Fora do poço

25.10.19
Algumas pessoas dizem-me que é uma pena eu não escrever no blog como escrevia, referindo-se, na maior parte dos casos, ao tipo de registo e não à frequência.
Mas eu já não sou uma dona de casa desperada (sabiam desta definição da Wikipédia?!), por isso é mais do que normal que não escreva sobre as mesmas coisas, ainda que haja toda uma enciclopédia do quotidiano que podia, e devia, ser escrita.
Há o post da cadela Catrina, que foi recolhida da rua com as mamas cheias de leite sem cachorros à vista, ou o dia em que fui substituir a minha mãe a cuidar da minha avó, e notar que cuidar é alimentar e trocar fraldas. A peça de teatro, de domingo à tarde, também dava um belo post, e as obras na minha rua davam muitos.
E depois há o poço da tristeza em que me afundo muitas vezes. Acho que não se nota muito que estou dentro de um poço, consigo funcionar quase normalmente, apesar de ser muito pouco prático andar por aí enfiada num poço*. Às vezes até consigo vir à superfície e tudo. Nessa altura faço festas no cabelo sempre despenteado do Isaac, olho para o fundo dos olhos escuros do Nicolau e vejo que guardam já preocupações, tantas preocupações nuns olhos tão pequenos!
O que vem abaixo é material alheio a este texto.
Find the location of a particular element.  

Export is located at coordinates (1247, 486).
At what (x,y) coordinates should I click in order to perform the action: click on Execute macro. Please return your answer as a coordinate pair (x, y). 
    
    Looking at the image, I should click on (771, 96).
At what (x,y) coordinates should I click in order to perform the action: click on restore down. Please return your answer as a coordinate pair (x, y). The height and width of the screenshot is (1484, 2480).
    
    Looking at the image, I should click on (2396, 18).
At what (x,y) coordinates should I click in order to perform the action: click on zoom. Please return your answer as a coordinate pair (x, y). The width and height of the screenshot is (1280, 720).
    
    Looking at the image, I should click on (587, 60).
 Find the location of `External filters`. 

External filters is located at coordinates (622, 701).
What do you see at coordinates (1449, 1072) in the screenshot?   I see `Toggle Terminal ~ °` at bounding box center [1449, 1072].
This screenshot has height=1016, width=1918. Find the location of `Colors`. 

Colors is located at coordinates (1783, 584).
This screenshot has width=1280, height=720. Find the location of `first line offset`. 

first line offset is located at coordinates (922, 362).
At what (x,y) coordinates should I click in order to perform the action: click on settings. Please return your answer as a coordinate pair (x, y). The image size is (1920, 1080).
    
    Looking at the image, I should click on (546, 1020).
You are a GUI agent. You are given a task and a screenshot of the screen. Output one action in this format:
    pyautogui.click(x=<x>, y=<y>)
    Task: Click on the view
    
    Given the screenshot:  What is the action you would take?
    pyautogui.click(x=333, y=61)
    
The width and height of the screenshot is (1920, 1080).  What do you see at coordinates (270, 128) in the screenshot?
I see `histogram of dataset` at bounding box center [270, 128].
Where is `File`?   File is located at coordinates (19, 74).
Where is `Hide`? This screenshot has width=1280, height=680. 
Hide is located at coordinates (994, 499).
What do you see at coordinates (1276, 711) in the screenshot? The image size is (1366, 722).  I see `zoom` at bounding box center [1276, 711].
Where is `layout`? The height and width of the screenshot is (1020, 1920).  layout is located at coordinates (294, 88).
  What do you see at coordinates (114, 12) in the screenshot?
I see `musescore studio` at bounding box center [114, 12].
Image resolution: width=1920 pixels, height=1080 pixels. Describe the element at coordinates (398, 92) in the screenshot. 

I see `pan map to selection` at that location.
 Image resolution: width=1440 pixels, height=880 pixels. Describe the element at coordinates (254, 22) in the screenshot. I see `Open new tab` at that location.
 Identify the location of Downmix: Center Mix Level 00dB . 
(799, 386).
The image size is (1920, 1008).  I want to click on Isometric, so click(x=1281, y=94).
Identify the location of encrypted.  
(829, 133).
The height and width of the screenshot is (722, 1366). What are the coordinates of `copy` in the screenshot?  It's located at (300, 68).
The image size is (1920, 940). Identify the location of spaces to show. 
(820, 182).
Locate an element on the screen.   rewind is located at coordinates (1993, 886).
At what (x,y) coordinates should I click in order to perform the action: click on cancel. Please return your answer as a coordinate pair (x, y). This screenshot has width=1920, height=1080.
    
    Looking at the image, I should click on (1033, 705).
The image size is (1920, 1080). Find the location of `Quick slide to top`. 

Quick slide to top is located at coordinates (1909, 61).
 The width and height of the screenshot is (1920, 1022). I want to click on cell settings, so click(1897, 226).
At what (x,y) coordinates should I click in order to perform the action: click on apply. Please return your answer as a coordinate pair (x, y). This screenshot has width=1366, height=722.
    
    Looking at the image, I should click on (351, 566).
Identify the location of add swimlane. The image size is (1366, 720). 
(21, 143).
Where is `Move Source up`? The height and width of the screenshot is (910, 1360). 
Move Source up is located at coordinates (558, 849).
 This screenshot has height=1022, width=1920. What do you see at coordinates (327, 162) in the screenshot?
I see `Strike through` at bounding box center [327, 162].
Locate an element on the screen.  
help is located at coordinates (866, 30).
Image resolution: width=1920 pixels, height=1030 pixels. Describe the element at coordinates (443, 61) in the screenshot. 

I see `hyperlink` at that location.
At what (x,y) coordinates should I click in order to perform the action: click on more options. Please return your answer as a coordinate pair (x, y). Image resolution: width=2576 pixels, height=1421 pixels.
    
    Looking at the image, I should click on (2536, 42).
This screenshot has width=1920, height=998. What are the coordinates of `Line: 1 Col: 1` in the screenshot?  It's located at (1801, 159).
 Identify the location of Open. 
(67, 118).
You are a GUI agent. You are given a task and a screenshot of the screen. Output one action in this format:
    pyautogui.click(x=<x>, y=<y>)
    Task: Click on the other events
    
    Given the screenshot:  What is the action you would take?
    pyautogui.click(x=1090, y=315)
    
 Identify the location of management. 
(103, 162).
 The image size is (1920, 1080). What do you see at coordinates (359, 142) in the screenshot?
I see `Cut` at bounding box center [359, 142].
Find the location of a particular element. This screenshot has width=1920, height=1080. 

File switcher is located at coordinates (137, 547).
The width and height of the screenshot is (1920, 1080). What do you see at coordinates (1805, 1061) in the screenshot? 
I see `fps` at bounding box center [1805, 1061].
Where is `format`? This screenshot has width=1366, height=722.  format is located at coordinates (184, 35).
O Jaime nem sempre sei onde está, mesmo que esteja ali ao meu lado.
Também gosto de calçar as meias tricotadas por mim e olhar para os meus pés fora do poço.


*tentei desenhar a rapariga despenteada a caminhar pela cidade dentro de um poço, mas não consegui. É pena, porque dava um desenho bonito, acho eu.

Mindfulness

16.10.19
Na caminhada pela manhã cedo, a levar com o vento nas trombas, comme il faut na Póvoa, ia pensado na roupa que tinha de tirar da máquina para secar na lavandaria, na logística do almoço com o que sai da escola a essa hora (a vinharia não fecha), no que improvisar para o jantar com os itens do frigorífico e congelador, nos conteúdos que faltam para o site avançar, no que queria escrever no blog, no dentista, no sutiã que preciso de comprar (estou sempre a precisar de comprar sutiãs, eu sei, mas é porque nunca compro, ou quando o faço trago o errado. Sim, já devia ter deixado de usar), nas encomendas de Natal (eu a pensar no Natal em Outubro, quem diria!!!!). Depois, desligava e olhava para o mar, respirava e contava os passos na inspiração, seis, e na expiração, oito, e apercebia-me da sola dos pés, das canelas, dos joelhos e por aí fora e notava que a paisagem era bela, sim senhora, que o vento não tinha de ser desagradável, que é um privilégio poder fazer estas caminhadas, que se calhar não é impossível fazer o caminho até Santiago com o Isaac, como a mulher com os dois filhos que passou por mim, e por pensar no Isaac ele tem teste de Português amanhã, vai ser um problema fazê-lo perceber a importância de estudar, de ter um método de estudo, mais cedo ou mais tarde. Eu nunca gostei de estudar para os testes, nem nunca o soube fazer muito bem, era com o que ouvia nas aulas que me safava e até certa altura fui-me safando muito bem, depois já não. Agora ninguém está à espera que os miúdos se safem, têm de ser brilhantes, no mínimo.
-Não achas que as gaivotas fazem isto (planar ao vento) por puro gozo?, ouvi o Jaime perguntar.
-Não creio, todos os comportamentos animais têm como finalidade a sobrevivência, ou a procriação, respondi.
Olhei para as gaivotas, inspirei e contei seis passos, expirei e contei oito.